Although the ABC's headquarters in Sydney serve as a base for program distribution nationally, ABC Television network is composed of eight state- and territory-based centres, once separate stations with their own branding, until 5 December 2014. In addition to the nightly 7 pm news, ABC broadcast 7.30 on Friday evenings, state election coverage and in some states and territories carried live local sport on weekends.
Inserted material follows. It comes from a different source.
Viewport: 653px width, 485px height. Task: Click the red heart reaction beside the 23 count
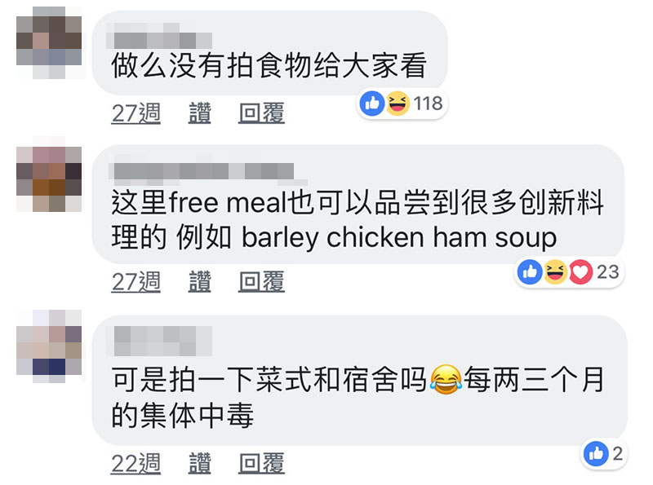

ABC Local includes more than 50 newsrooms across regions within each state. They are responsible for broadcasting local news and radio broadcasting for the region.
===ABC iview===

ABC iview is a video on demand and catch up TV service, which became available on 24 July 2008. This was the next step after the podcasting of radio programmes from July 2006. Iview can only be viewed by users in Australia. The iview website streams video at 650 kbit/s in the H.264 format, and uses the RTMP protocol, which makes it accessible to web browsers installed with Adobe Flash. Iview is also available through native apps for iOS and Android smartphones, tablets, and HDMI devices, as well as on some brands of internet-connected TVs. These use a HTTP stream to deliver video to the client.

===Overseas===

ABC Australia is an international satellite television service operated by the ABC, funded by advertising and grants from the Department of Foreign Affairs and Trade. The service is available via subscription to viewers across East Asia, South Asia, South-East Asia and Pacific Islands, including India, Japan, Vietnam, Afghanistan, the Philippines, Papua New Guinea and Vanuatu, and broadcasts a mixture of English-language programming, including general entertainment, sport, and current affairs.

== Ratings ==
As of 2025, the ABC is the third-highest rating network in Australia, behind the Seven Network and Nine Network, but ahead of Network 10 and the secondary public broadcaster Special Broadcasting Service.

==Funding==

ABC television services within Australia carry no advertising by external sources; it is banned under the Australian Broadcasting Corporation Act 1983, which also ensures its editorial independence. The ABC receives most of its funding from the Australian Government (some revenue is earned by ABC Commercial), but has suffered progressive funding cuts under Liberal governments since the 1996 Howard government, with particularly deep cuts in 2014 under the Abbott government, and an ongoing indexation freeze as of 2021. In spite of these cuts, in April 2023 social media platform X (formerly Twitter) tagged ABC as "government-funded media"; in August 2023, ABC announced the closure of all but four of its X accounts.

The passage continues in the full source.